Task item
Restate exactly the lines below, from the one containing "The width and" through the final line, and leave out the pictures.

Saved data entries

Segment Open

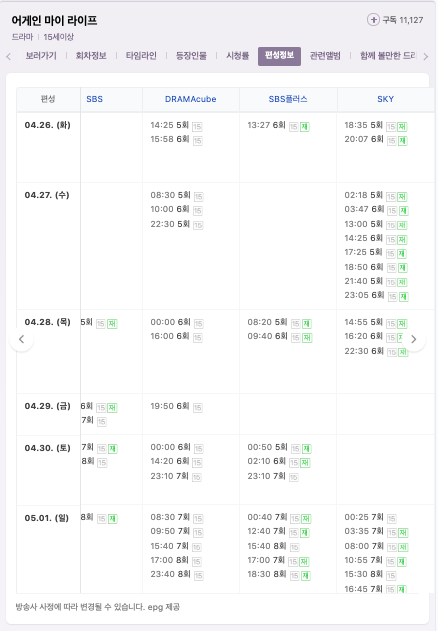
Task: Click the 구독 11,127 subscribe button
Action: 395,20
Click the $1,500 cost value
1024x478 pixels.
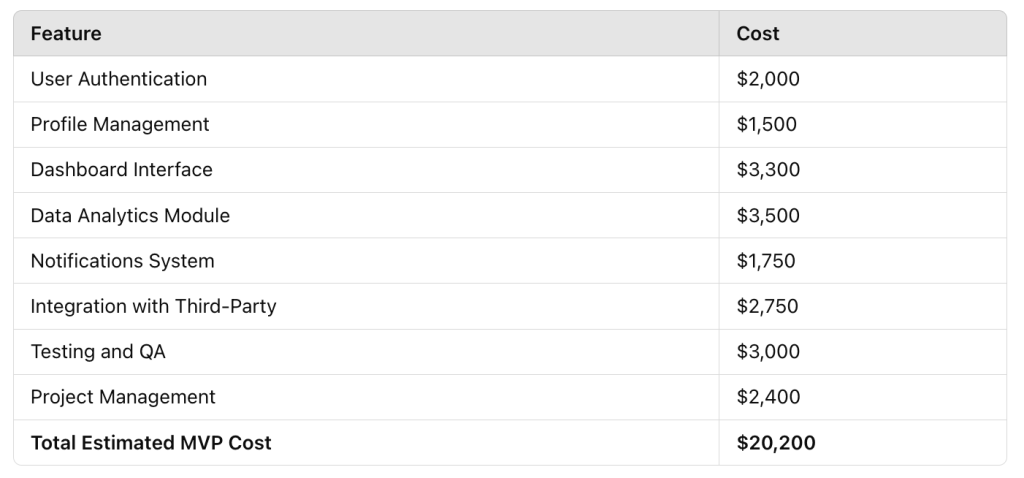767,124

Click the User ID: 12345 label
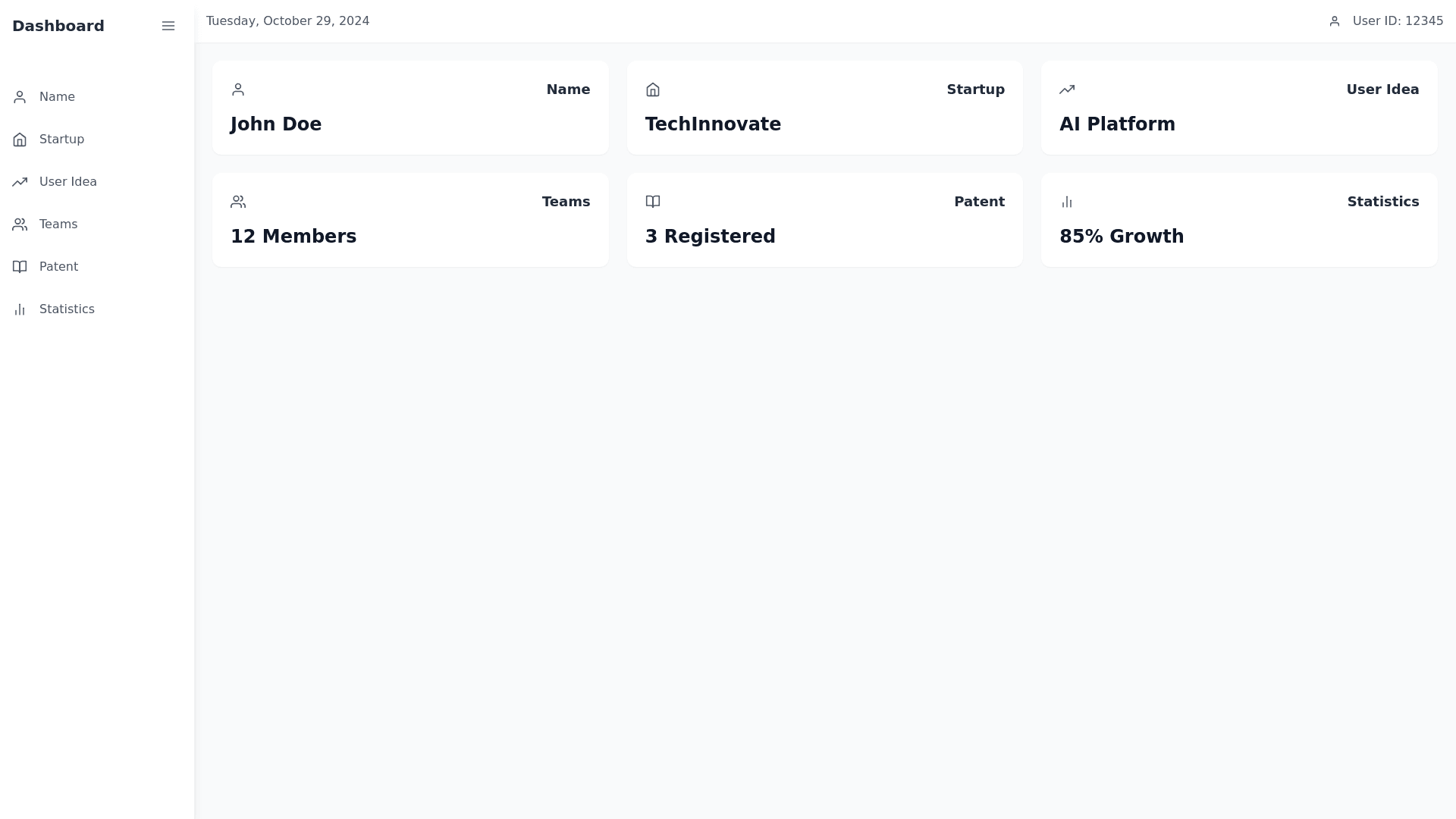click(1398, 21)

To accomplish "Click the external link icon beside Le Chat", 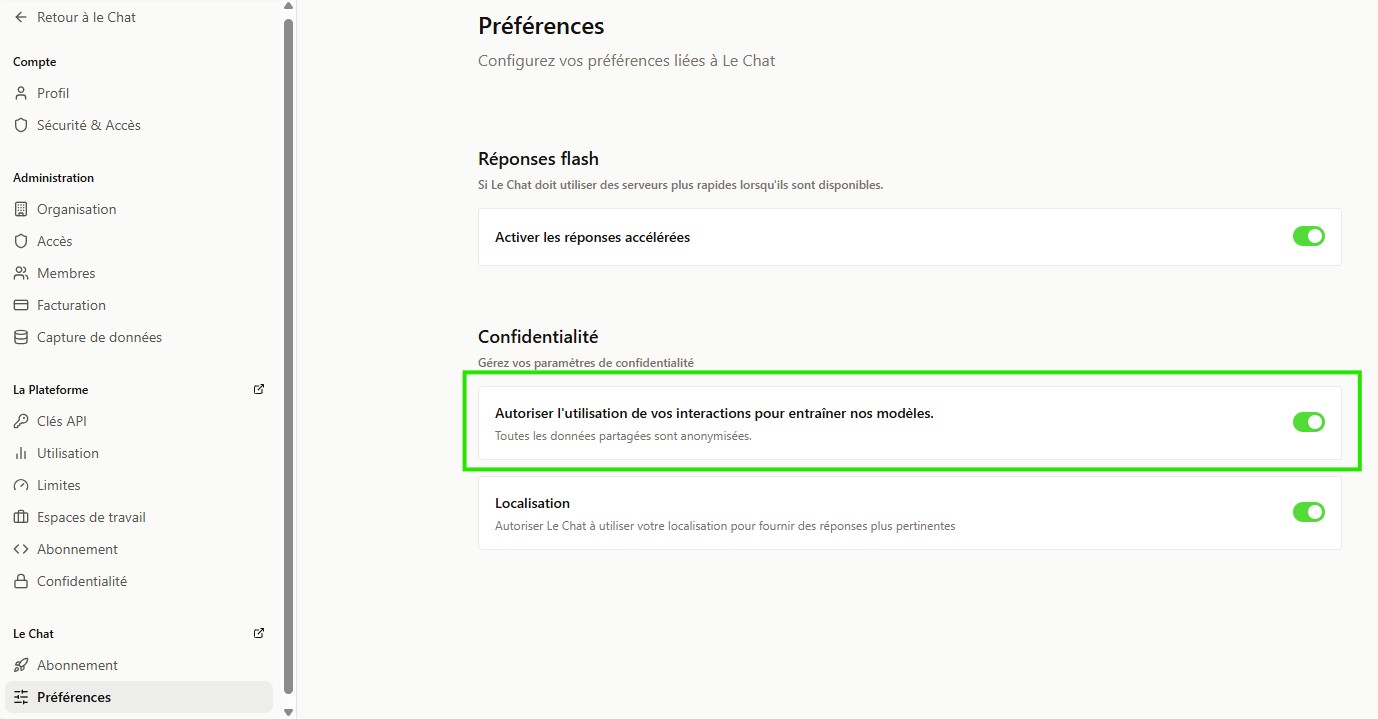I will 259,633.
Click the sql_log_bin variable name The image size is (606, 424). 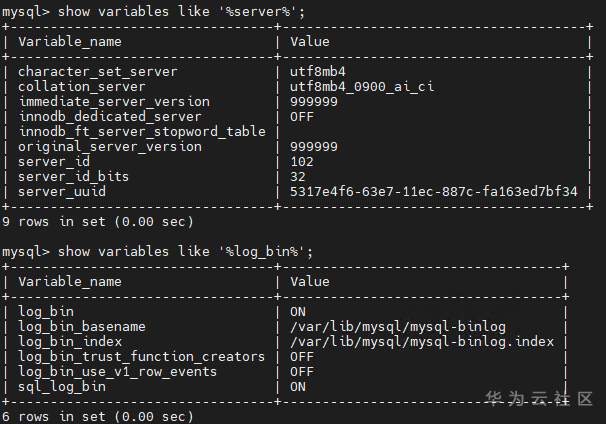62,386
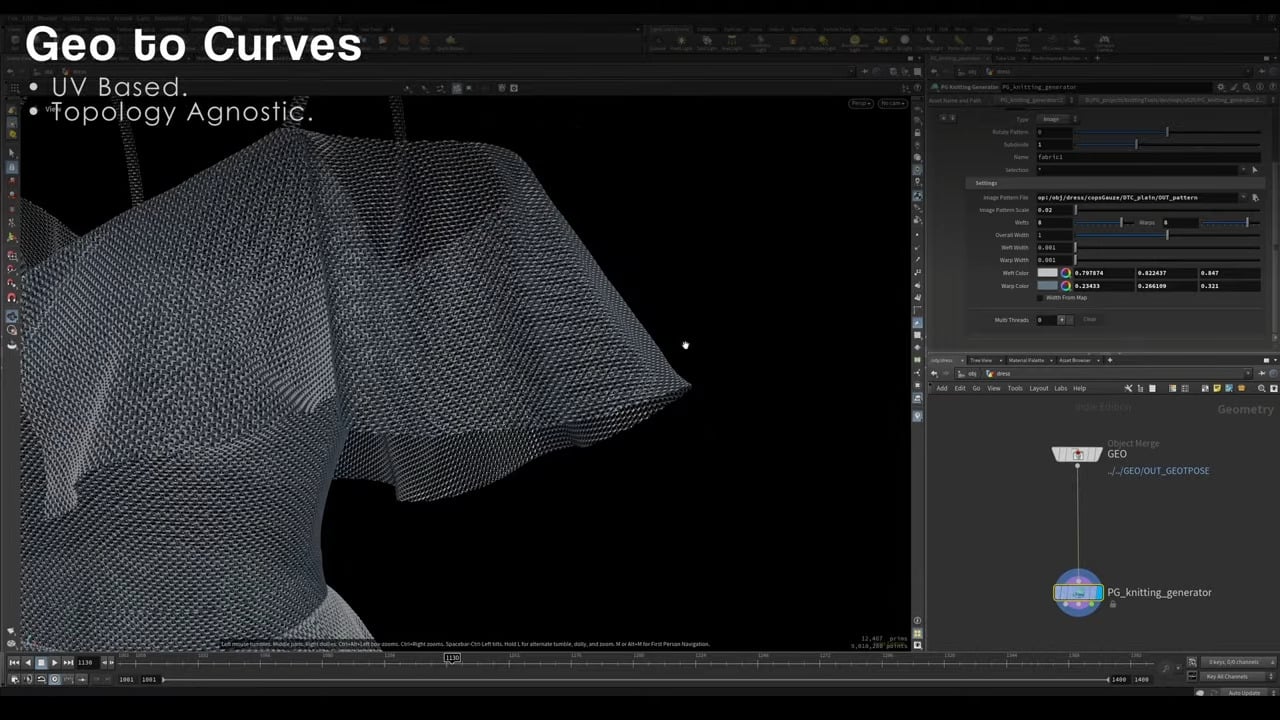Click the gear icon in the parameter pane

tap(1220, 86)
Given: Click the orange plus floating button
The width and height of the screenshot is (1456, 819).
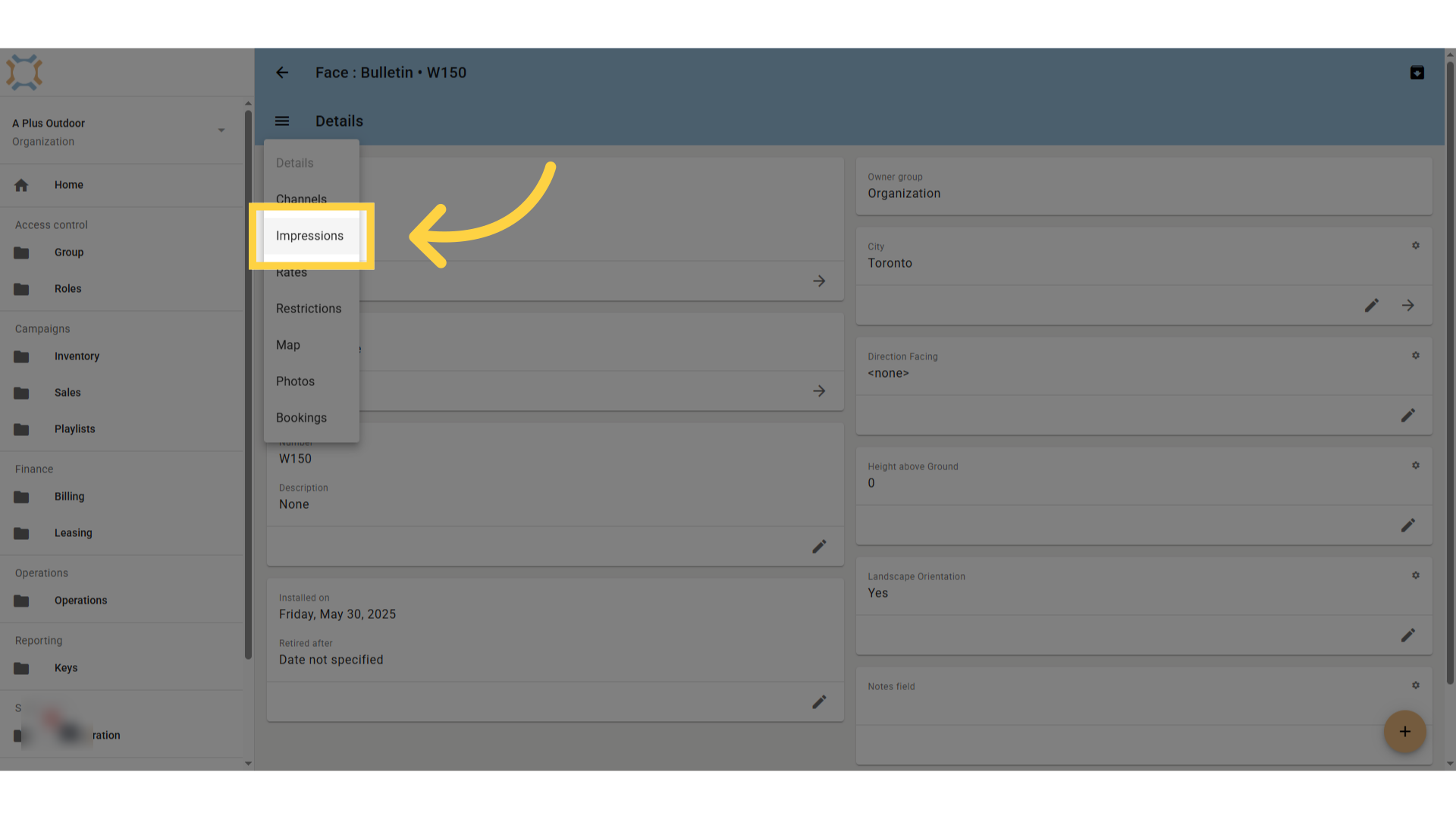Looking at the screenshot, I should click(1404, 732).
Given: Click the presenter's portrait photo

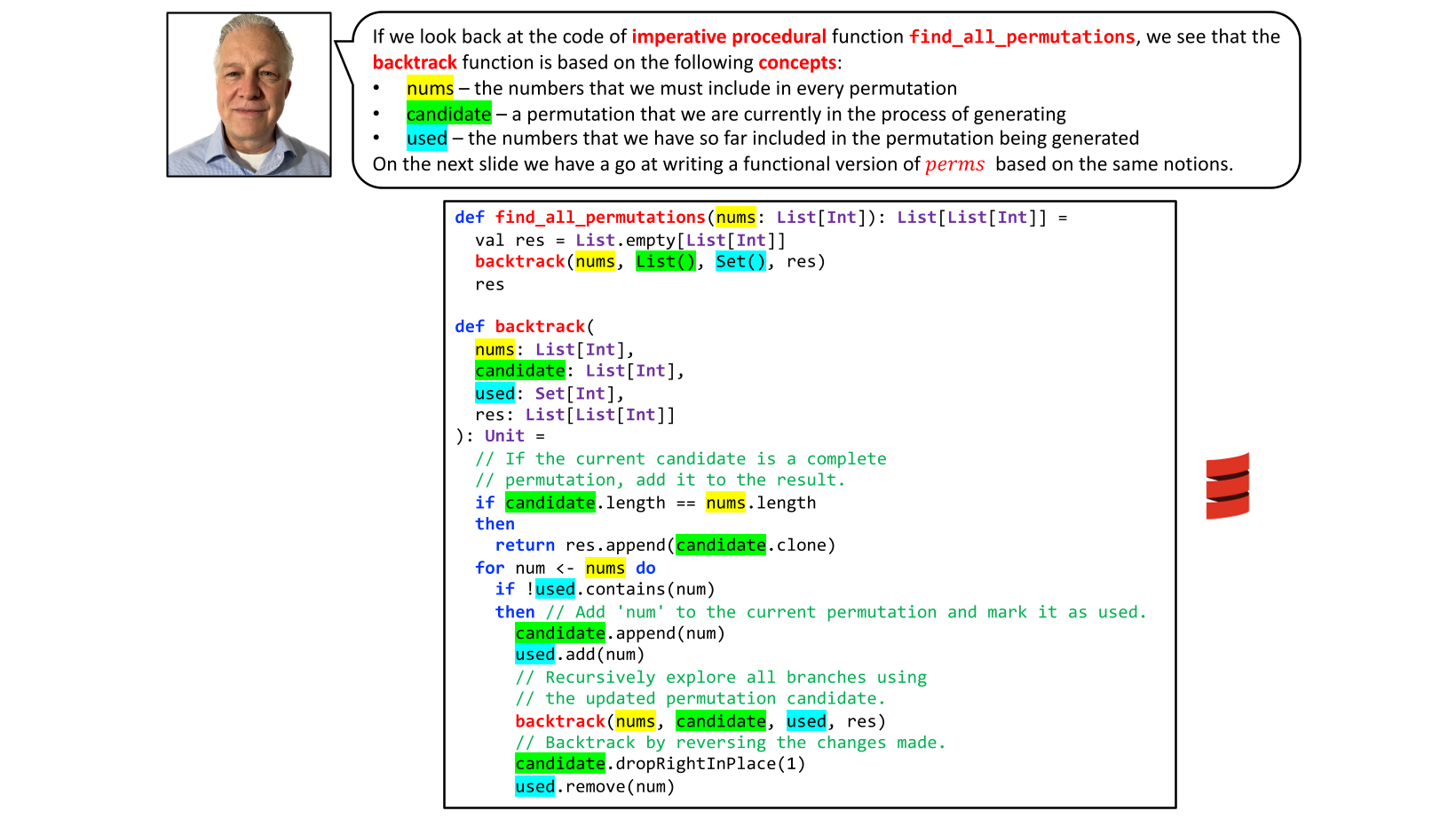Looking at the screenshot, I should 249,94.
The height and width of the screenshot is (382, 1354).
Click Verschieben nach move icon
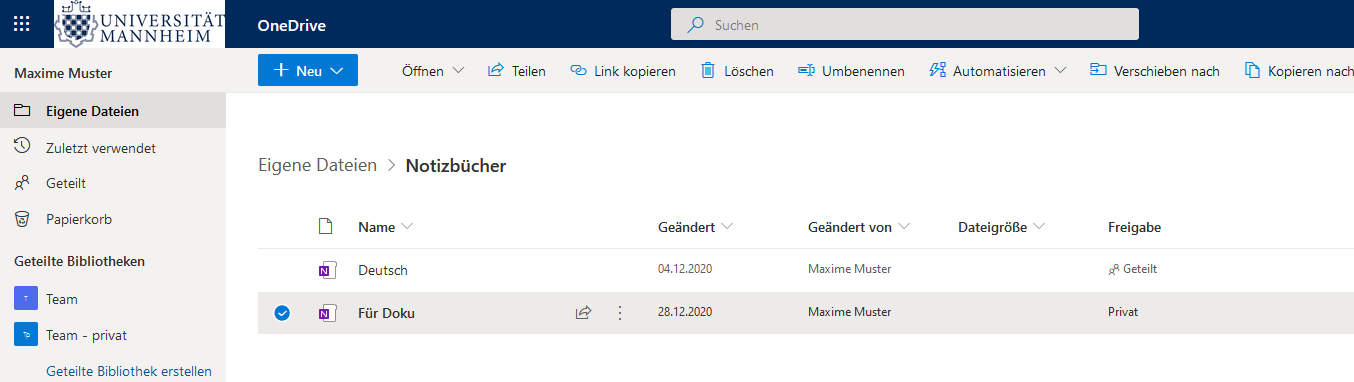(1098, 70)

Segment Closed

Response to the task
The width and height of the screenshot is (1456, 819).
Looking at the screenshot, I should click(1404, 732).
Given: Click the presenter's portrait photo

Looking at the screenshot, I should 249,94.
The height and width of the screenshot is (382, 1354).
Click Verschieben nach move icon
(1098, 70)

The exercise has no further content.